Hi Ray,
Sorry, I lost the thread on my browser. I have looked at the figures and
no I do not see an excessive number of page faults. The vmstat you
indicated on a very quiet system does indeed point to an unusually high
number of interrupts.
If you still have this issue, try booting on a uniprocessor kernel or
boot with the 'noapic' option and see if you face the symptom or your
system boots properly. I also note that the kernel you mentioned did not
appear to be the latest.
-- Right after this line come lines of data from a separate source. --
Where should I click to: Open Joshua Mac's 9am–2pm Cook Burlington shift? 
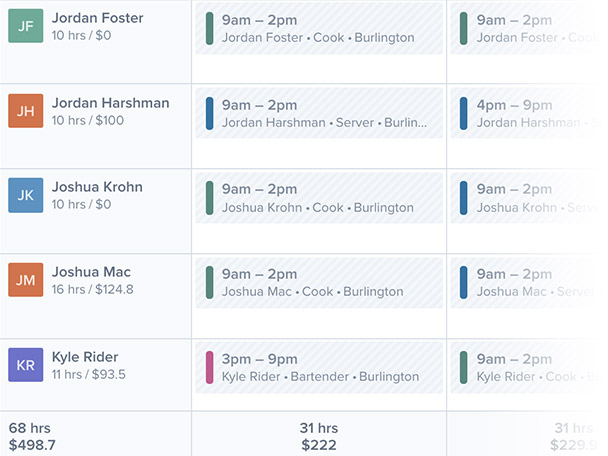tap(319, 283)
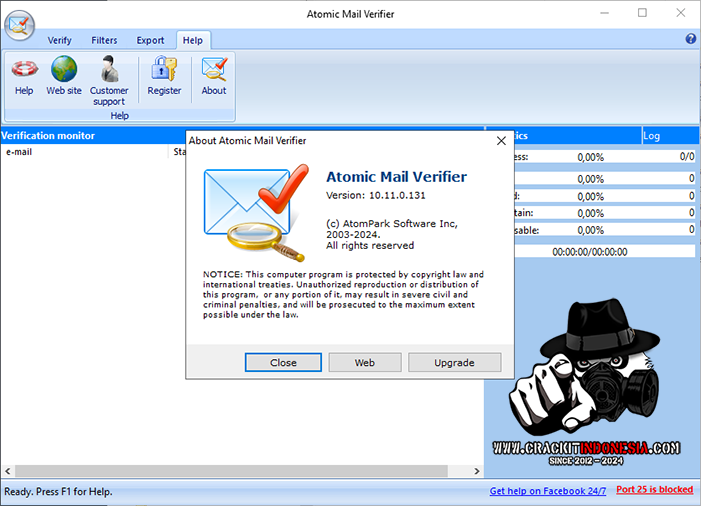
Task: Click the application logo menu button
Action: pos(18,24)
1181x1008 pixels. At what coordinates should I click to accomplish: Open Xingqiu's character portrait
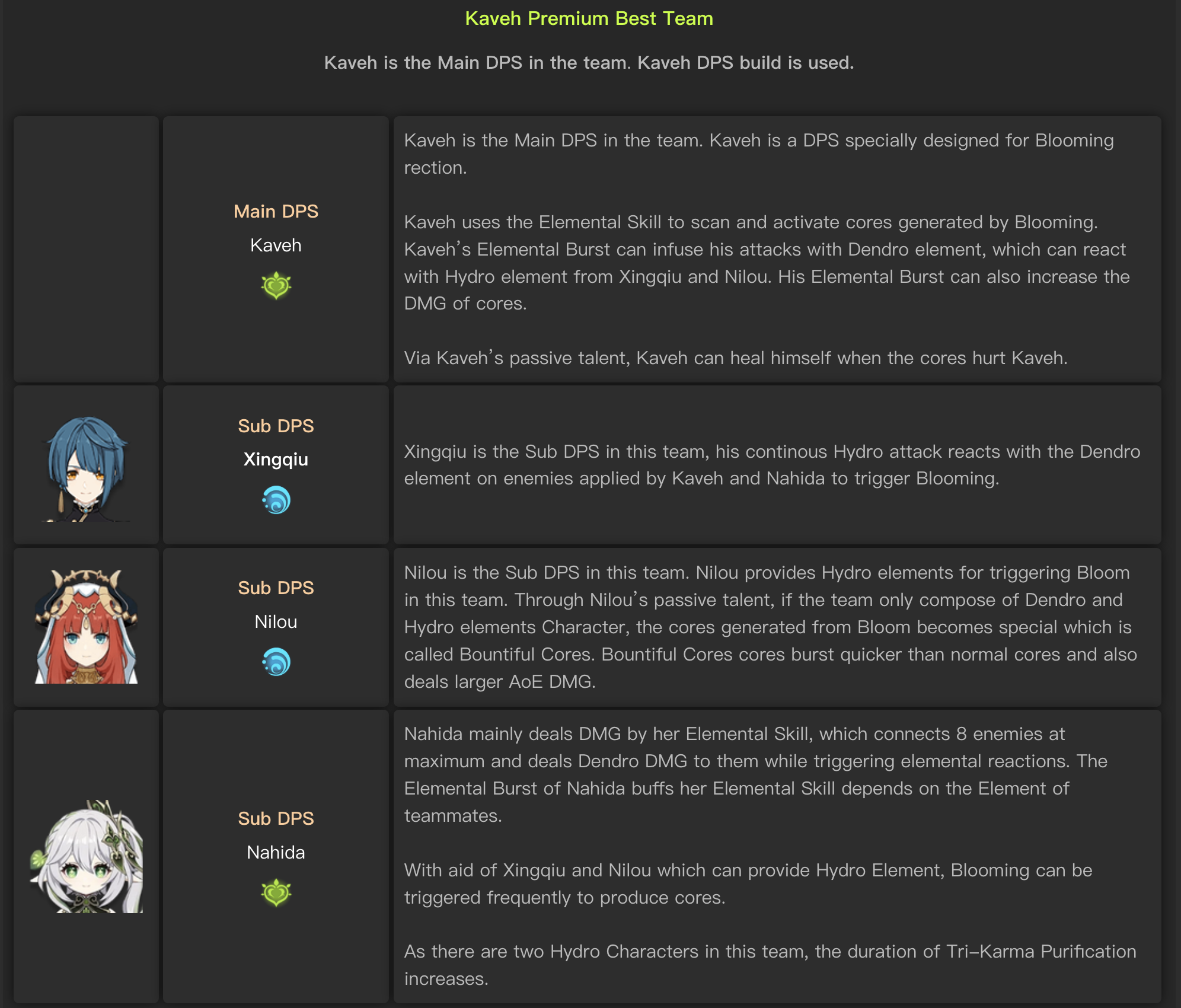[x=87, y=468]
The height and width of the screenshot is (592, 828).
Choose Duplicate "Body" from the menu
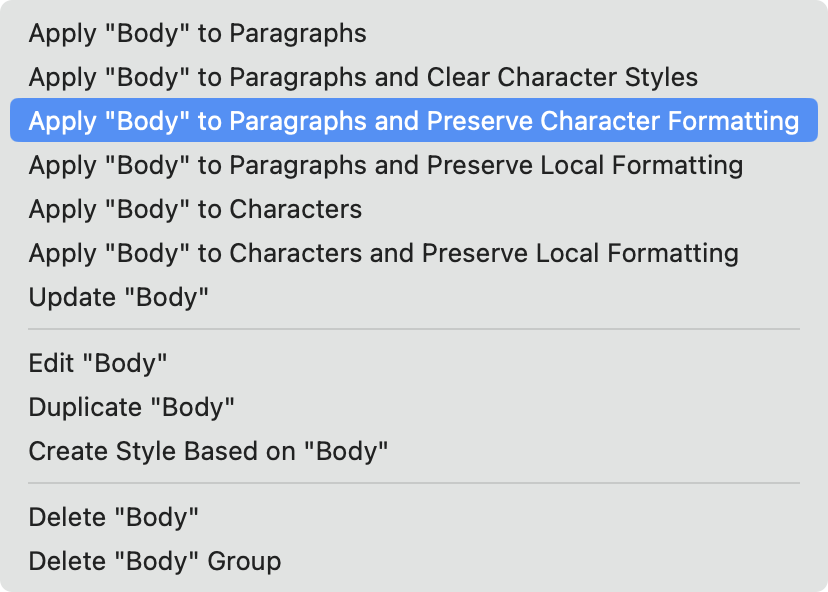point(131,407)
So, I would up2date the system, see if the
problem goes away and then on the up-to-date kernel (2.6.9-34.ELsmp as
we speak) boot with the noapic option and see if you see a difference.
Best Regards,
GM
Ray Van Dolson wrote:
On Fri, Apr 07, 2006 at 12:17:30PM +0200, George Magklaras wrote:
Seeing init in S mode in 'top' like that:
1 root 16 0 1972 556 480 S 0.0 0.0 0:00.53 init
is not so extraordinary if you just invoke 'top'. If it is in R or other
process mode continuously, that would be alarming.
init stays in 'S' mode for the duration of top.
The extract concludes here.